What I mean is less that “I” exist outside of nature than that “I” might well not exist at all; that is, there is a gathering of properties and components that are reflective of the whole, but my very assignation of a person, an individual self, to that confluence is, itself, just another property. I am a microcosm of the universe; then again, so is an amoeba or a rock . . . and indeed, the notion that I am separate from–let alone “superior” to–the amoeba or the rock amounts to a presupposition, and not, in my view, a particularly well-justified one. There are “reasons” why I function according to classification–human, individual, male, Buddhist, American, Celt, actor, husband–but those reasons probably amount to causes, at least in the sense that, in the end, that part of me which possesses will and self-awareness is more likely than not to be extinguished (hopefully in a good number of years, but potentially at any time).

I would say that “sweet means eat” and “bitter means spit out” IS reliant on convention, or, more accurately, on circumstance; after all, kale, one of the healthiest foods in nature, is fairly bitter.
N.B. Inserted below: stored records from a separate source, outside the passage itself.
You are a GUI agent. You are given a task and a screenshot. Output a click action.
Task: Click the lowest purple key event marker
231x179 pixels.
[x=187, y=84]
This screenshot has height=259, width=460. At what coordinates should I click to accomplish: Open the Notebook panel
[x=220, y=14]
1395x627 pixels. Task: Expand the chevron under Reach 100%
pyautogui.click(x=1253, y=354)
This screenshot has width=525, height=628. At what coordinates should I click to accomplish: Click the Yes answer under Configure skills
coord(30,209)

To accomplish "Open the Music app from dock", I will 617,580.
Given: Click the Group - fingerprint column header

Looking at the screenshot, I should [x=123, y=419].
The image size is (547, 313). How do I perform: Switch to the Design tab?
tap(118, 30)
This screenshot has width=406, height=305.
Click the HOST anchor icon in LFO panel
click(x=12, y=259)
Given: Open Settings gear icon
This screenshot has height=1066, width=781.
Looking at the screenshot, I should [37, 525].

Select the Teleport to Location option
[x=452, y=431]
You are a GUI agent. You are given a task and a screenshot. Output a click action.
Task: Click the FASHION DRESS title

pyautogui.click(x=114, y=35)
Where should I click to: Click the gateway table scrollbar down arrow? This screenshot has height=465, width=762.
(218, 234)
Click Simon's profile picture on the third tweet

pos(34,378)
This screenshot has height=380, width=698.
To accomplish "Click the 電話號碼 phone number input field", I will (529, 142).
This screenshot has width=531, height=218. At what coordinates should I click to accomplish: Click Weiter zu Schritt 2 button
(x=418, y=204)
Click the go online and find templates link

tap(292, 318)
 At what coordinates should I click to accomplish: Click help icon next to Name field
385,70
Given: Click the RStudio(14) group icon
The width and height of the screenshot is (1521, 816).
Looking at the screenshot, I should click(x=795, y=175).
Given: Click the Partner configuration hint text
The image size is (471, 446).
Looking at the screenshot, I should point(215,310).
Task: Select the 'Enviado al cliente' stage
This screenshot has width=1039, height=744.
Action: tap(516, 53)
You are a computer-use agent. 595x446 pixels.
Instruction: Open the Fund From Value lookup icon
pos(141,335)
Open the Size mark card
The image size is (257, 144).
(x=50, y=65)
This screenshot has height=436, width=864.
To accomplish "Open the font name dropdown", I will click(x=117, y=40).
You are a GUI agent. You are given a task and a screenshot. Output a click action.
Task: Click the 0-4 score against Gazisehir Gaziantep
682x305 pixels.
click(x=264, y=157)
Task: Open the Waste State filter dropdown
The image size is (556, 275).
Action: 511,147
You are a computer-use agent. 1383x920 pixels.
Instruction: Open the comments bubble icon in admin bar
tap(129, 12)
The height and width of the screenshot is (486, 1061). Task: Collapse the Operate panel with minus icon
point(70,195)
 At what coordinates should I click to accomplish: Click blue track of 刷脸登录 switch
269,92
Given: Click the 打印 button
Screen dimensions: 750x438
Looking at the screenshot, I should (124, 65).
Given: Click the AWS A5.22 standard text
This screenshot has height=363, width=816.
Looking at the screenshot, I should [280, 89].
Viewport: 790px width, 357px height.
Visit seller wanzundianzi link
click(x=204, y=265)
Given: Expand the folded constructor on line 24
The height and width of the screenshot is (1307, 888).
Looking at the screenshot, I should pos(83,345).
On the other hand, yes, the human palate will tend to avoid bile. That’s still conditional, though–not on culture, but on species. I can all but guarantee there’s something out there that eats bile. So this preference is a function of evolution, of adaptation to a certain way of being.

On the other hand (not sure how many hands that even makes), I think we might be back to a semantic disagreement. “Your facial symmetry stimulates my oxytocin, and your grasp of language and social nuance indicates strong proclivity for the maintenance of social status” and “You’re gorgeous and charming, and it would please me to no end to spend time in your company” are not different statements; one who believes that attraction and beauty are most objectively described in the former terms is not engaged in a “performative contradiction”; he is expressing the same observation in terms that either better describe his subjective state (which is as experientially valid as the objective one) or better please the listener (which is likelier to further his goals)–more than likely both.

Again, it seems like we’re chasing another false binary, making a “but” where a more enlightened mind would perceive an “and”.


6

thelyamhound

12/30/2011

7:29 pm

Lest my last sentence be taken in a snarkier spirit than the one in which it was intended, I want to say that there was no dig in there. I think all of us–myself included (especially?)–would do well to spend less time worrying about who’s right, who’s wrong, or who’s a “fellow traveler,” and more time firming up the understanding that serves us best in whatever sphere allows us to best serve our fellows.